I’ve been trying to calculate the confidence interval for a distance correlation (energy::dcor)
between two variables, and its p value.
The data is:
structure(c(-0.300232326122519, -0.548312017606863, 0.463488637846498, -0.957754830334244, 0.489005536982273, 1.60039641596019, 0.198325183245884, 0.955655402059422, -0.0985745060548668, -0.91537165915946, 0.821680161225068, -0.276711736364627, -0.145523522598367, 1.00647170925371, 1.47737776565003, -0.429641721588158, -0.983271729470019, -0.37651945096644, -0.155999049481896, -1.08716422579988, -0.393385723005449, 3.06380556423845, -0.0666207802774695, -0.983271729470019, -0.196076257229251, 0.278960662381259, -0.641728987053197, -0.121785441763213, 0.261876899264989, -0.682069767363957, -0.285408444947535, -0.425293367296704, 0.227926864109709, -1.08716422579988, 0.312910697536539, 0.68133965466455, 0.13653339873247, 0.484958662776278, 0.109524745220057, -0.462267094226346, -1.81263562663225, 1.20651893229729, 0.684989465059371, -0.906637989461132, -0.96098206068222, 0.360589246740862, -0.300919230157815, 0.309013933026176, 0.892150734542308, 0.574948993393824, 0.579038741277517, 0.352878039434503, -0.107402964012698, -0.675502008954803, -0.496565311995179, -0.700466752538984, -0.742382241262757, 0.938355977216629, -0.14196287615184, 0.386721998266575, 0.51643524328218, 0.455222542513213, 0.327148349208276, 0.747334267020053, 1.93710502202678, -1.19755578540738, -0.722586352547963, -1.54719618551513, 0.144258727383104, 0.227261483045605), dim = c(35L, 2L))
I’ve performed the energy::dcor.test
, with the following results:
data: index 1, replicates 1000
dCor = 0.28877, p-value = 0.4785
sample estimates:
dCov dCor dVar(X) dVar(Y)
0.1469361 0.2887657 0.5039591 0.5137722
So I would say the correlation is not significant, which is obvious when plotting the data too. However, when I try to get the 95% bootstrap confidence interval of said correlation, this is what I get:
`boot.dcor <- function(data, i) {
x <- data[i, 1]
y <- data[i, 2]
energy::dcor(x,y)
}
boot.out <- boot(data, statistic = boot.dcor, R = 1000, sim = "balanced")

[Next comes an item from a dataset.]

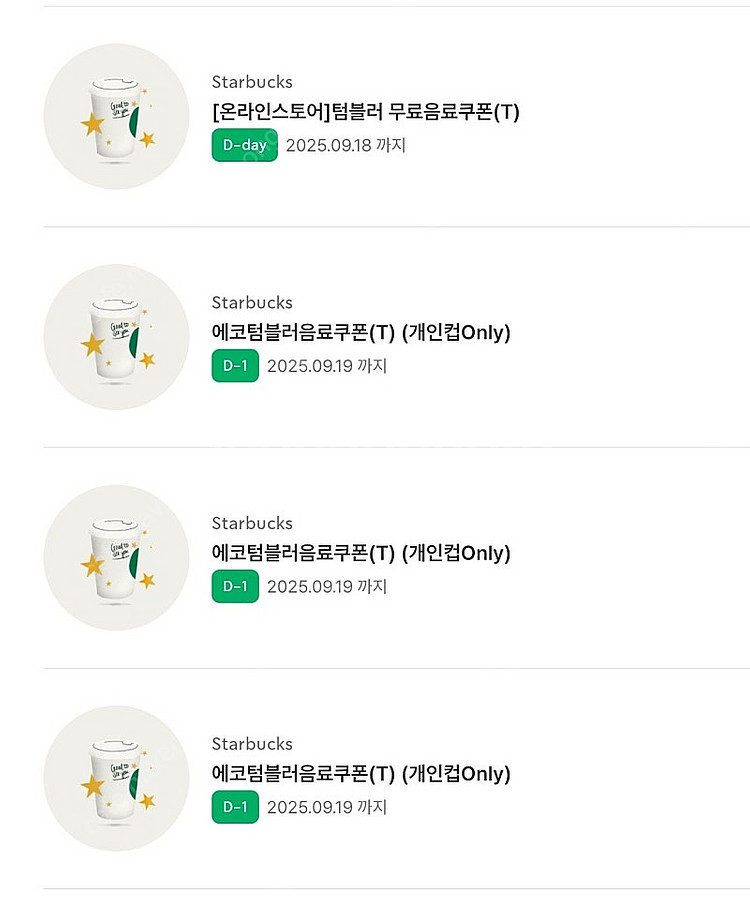Tap the Starbucks label above the second 에코텀블러음료쿠폰
The width and height of the screenshot is (750, 903).
pyautogui.click(x=252, y=523)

boot.ci(boot.out, type = "perc")`
BOOTSTRAP CONFIDENCE INTERVAL CALCULATIONS
Based on 1000 bootstrap replicates
CALL :
boot.ci(boot.out = boot.out, type = “perc”)
Intervals :
Level Percentile
95% ( 0.2961, 0.5380 )
As you can see, the confidence interval is quite distant from 0, and it doesn’t even contain the dcor obtained previously (0.289), and I don’t understand why. Any help would be really appreciated, thank you
I tried different ways to calculate the confidence interval using bootstrapping, for instance changing the sim argument in boot to get different simulations (permutation, antithetic). I’ve also tried another way to get the CI, using bcaboot::bcajack(data, B = 1000, func = boot.dcor, alpha = 0.05)
. However, I never get 0 in the confidence intervals, which I would imagine would be there since the correlation is not significant. Trying the same procedure but with a pearson or spearman correlation, then I get confidence intervals that, as expected, contain 0, and are distributed around it. The problem seems to really be related just to the distance correlation and I also couldn’t find how the p value is calculated in dcor.test, nor which other methods besides bootstrapping there could be to get the confidence interval.